**Work task**
One range is to be output from the listing below, exactly as written: the line with "You are a computer-use agent. Image" to the line with "Task: Click page", both kept.

**Supplied material**
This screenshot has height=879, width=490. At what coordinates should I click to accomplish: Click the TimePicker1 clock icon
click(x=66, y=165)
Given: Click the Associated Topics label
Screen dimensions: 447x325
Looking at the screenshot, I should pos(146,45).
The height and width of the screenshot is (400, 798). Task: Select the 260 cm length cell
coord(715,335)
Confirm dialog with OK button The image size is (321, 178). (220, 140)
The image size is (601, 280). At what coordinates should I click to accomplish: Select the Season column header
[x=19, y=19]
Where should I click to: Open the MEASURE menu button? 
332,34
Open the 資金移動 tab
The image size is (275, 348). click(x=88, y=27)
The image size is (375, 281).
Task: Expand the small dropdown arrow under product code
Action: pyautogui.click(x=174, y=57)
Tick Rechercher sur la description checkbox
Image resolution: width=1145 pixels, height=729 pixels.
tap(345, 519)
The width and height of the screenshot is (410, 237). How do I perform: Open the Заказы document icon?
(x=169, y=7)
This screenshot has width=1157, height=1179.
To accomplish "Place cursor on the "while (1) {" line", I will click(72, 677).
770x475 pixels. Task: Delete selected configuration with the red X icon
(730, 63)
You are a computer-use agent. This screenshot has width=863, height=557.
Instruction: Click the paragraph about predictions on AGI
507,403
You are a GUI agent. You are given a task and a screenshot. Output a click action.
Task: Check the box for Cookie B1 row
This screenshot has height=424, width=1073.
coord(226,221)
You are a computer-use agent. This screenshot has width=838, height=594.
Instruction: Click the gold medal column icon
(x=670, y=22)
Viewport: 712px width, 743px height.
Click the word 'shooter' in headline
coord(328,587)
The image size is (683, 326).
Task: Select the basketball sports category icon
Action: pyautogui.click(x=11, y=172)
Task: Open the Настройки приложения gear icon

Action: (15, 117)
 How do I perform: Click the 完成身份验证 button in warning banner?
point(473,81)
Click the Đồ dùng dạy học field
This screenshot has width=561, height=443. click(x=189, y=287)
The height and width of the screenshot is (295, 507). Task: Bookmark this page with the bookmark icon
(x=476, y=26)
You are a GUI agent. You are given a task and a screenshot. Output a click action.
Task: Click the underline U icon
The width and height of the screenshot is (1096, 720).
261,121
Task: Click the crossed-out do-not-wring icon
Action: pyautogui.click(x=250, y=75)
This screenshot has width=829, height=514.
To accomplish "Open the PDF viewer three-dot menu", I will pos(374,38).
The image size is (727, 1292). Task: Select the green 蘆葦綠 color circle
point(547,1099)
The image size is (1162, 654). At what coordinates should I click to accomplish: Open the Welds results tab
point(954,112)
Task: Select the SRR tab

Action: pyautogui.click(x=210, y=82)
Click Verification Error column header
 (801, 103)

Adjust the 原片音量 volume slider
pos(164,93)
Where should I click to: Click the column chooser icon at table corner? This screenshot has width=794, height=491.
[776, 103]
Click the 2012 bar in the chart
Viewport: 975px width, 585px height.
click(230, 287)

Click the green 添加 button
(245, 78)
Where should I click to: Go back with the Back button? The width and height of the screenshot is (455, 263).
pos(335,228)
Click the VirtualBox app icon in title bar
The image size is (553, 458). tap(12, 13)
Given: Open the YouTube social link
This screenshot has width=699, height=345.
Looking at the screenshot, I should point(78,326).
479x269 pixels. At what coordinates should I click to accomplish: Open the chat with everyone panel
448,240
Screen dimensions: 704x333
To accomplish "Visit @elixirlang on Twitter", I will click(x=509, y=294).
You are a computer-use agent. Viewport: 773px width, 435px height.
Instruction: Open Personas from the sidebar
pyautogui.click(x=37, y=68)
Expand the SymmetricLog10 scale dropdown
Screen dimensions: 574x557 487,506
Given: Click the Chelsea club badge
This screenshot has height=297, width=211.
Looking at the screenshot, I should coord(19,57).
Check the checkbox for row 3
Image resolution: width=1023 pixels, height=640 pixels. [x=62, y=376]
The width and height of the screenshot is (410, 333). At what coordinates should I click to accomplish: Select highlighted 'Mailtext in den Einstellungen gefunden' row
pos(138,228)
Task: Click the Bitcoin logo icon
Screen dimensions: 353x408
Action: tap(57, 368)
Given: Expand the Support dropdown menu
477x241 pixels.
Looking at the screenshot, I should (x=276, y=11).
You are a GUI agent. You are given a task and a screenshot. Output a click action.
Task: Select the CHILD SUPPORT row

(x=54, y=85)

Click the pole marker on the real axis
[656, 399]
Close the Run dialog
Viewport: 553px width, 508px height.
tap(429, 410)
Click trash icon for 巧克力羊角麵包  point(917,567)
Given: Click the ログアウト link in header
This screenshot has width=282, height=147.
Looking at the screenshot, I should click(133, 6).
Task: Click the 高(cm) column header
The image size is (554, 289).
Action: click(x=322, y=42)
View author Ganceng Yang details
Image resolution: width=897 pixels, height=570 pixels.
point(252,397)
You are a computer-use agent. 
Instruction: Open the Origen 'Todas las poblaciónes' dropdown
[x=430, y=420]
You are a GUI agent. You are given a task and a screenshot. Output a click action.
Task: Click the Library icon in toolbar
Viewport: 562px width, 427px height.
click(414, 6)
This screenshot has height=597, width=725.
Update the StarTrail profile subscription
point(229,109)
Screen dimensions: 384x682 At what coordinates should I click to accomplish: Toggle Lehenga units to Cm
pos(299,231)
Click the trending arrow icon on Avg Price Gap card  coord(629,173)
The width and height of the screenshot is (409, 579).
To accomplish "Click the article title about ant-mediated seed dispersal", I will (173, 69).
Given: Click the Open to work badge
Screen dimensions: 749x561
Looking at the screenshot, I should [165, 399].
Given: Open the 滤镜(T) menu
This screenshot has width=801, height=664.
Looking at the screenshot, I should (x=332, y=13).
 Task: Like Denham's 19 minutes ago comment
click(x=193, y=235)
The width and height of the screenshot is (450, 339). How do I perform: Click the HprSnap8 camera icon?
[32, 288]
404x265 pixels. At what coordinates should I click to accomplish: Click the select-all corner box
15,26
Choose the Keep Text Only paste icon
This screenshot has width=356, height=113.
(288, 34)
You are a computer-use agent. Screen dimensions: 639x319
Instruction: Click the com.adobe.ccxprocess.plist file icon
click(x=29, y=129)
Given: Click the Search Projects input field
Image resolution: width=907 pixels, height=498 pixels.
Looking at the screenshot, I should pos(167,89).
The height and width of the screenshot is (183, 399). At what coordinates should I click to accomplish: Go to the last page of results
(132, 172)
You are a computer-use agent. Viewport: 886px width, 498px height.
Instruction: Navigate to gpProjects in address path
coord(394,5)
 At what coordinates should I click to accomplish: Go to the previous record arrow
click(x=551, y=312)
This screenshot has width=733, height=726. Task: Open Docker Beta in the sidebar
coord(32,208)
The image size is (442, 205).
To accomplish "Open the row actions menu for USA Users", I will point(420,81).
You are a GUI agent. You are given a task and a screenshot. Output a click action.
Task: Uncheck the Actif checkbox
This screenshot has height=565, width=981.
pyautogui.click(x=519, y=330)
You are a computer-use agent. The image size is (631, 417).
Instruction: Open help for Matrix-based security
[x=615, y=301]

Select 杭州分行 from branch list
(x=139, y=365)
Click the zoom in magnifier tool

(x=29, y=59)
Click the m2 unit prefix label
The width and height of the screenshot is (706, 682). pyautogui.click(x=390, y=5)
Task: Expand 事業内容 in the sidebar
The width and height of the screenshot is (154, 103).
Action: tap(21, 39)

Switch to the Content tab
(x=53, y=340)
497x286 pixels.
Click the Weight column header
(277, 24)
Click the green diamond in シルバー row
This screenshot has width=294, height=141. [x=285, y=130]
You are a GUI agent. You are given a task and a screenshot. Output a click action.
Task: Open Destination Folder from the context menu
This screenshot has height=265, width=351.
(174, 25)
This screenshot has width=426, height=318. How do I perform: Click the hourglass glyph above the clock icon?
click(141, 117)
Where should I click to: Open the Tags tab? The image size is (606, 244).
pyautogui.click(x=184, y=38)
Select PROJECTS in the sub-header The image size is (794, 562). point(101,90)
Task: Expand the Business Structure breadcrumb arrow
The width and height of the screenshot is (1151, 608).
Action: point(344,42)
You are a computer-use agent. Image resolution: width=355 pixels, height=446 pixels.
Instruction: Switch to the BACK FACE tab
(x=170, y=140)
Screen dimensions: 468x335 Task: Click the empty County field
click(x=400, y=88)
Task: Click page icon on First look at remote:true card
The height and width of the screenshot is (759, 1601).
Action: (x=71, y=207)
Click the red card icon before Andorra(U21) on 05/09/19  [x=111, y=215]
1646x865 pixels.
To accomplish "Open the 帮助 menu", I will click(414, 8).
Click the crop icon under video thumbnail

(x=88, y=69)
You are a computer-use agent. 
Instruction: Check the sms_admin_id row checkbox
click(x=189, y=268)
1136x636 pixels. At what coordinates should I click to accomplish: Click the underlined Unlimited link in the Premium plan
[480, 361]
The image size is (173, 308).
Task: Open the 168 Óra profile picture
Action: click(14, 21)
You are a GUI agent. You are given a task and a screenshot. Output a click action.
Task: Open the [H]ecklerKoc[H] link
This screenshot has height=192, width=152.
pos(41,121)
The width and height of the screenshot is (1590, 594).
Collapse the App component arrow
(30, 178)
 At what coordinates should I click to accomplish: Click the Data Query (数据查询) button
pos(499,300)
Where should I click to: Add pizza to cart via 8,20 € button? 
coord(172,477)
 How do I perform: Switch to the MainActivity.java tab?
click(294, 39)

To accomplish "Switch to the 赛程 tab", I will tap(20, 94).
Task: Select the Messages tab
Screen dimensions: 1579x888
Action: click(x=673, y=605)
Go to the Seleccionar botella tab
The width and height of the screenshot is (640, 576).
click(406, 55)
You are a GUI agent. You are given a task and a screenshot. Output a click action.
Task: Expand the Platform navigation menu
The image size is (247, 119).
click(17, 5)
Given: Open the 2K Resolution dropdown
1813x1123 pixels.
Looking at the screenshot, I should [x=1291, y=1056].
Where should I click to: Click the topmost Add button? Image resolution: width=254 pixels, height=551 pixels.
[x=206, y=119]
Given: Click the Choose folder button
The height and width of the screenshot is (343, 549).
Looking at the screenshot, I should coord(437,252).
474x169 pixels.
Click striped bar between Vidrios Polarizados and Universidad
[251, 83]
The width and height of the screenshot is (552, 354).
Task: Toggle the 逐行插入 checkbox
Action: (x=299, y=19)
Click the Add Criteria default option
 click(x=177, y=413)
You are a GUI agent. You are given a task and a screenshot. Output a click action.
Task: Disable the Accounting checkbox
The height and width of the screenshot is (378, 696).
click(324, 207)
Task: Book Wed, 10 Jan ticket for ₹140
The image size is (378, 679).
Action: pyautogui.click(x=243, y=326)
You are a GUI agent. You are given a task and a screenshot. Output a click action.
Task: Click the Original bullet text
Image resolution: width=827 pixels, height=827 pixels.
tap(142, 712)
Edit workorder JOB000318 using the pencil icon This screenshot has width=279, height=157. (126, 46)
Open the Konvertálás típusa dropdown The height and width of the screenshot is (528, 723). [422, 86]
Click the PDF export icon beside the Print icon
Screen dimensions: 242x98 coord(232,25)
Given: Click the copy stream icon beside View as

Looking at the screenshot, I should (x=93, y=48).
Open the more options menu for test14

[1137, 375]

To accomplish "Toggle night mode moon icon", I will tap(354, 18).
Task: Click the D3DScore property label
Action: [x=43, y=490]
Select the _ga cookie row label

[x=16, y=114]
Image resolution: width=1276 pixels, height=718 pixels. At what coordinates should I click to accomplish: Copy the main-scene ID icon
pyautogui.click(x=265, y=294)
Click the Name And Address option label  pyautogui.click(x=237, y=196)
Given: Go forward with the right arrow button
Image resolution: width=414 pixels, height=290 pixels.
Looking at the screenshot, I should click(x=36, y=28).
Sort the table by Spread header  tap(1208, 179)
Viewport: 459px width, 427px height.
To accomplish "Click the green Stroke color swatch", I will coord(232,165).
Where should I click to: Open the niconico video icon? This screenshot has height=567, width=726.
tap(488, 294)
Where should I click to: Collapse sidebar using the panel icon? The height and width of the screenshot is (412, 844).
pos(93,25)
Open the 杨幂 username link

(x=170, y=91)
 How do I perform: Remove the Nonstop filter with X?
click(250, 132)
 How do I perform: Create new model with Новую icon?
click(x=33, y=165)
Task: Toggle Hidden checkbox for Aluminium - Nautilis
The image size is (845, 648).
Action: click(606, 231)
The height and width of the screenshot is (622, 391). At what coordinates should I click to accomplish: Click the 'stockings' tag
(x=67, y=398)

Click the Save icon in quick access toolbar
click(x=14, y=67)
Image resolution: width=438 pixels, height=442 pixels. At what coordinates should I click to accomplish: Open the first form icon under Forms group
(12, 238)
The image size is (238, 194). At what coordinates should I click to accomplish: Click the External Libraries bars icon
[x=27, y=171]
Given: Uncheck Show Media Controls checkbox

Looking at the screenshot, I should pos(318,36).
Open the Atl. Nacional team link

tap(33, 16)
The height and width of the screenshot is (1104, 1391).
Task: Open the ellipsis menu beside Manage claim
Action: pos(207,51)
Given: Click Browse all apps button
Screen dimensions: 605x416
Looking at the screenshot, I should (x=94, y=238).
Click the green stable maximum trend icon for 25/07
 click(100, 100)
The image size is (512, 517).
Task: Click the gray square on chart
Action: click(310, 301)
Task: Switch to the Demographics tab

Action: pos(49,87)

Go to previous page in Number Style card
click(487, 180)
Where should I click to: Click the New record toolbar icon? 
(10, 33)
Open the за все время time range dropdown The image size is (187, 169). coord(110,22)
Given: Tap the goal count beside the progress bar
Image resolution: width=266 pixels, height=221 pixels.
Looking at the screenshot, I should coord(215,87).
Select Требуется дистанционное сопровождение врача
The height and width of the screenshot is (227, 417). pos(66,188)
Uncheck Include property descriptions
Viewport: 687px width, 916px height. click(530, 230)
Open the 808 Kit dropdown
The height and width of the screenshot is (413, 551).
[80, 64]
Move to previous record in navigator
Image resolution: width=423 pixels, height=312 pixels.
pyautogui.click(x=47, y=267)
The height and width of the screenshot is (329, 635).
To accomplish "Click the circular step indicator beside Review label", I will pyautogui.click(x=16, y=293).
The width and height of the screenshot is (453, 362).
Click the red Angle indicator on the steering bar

**Expected answer**
You are a computer-use agent. Image resolution: width=355 pixels, height=446 pixels.
Instruction: Switch to the BACK FACE tab
(x=170, y=140)
Screen dimensions: 468x335 Task: Click the empty County field
click(x=400, y=88)
Task: Click page icon on First look at remote:true card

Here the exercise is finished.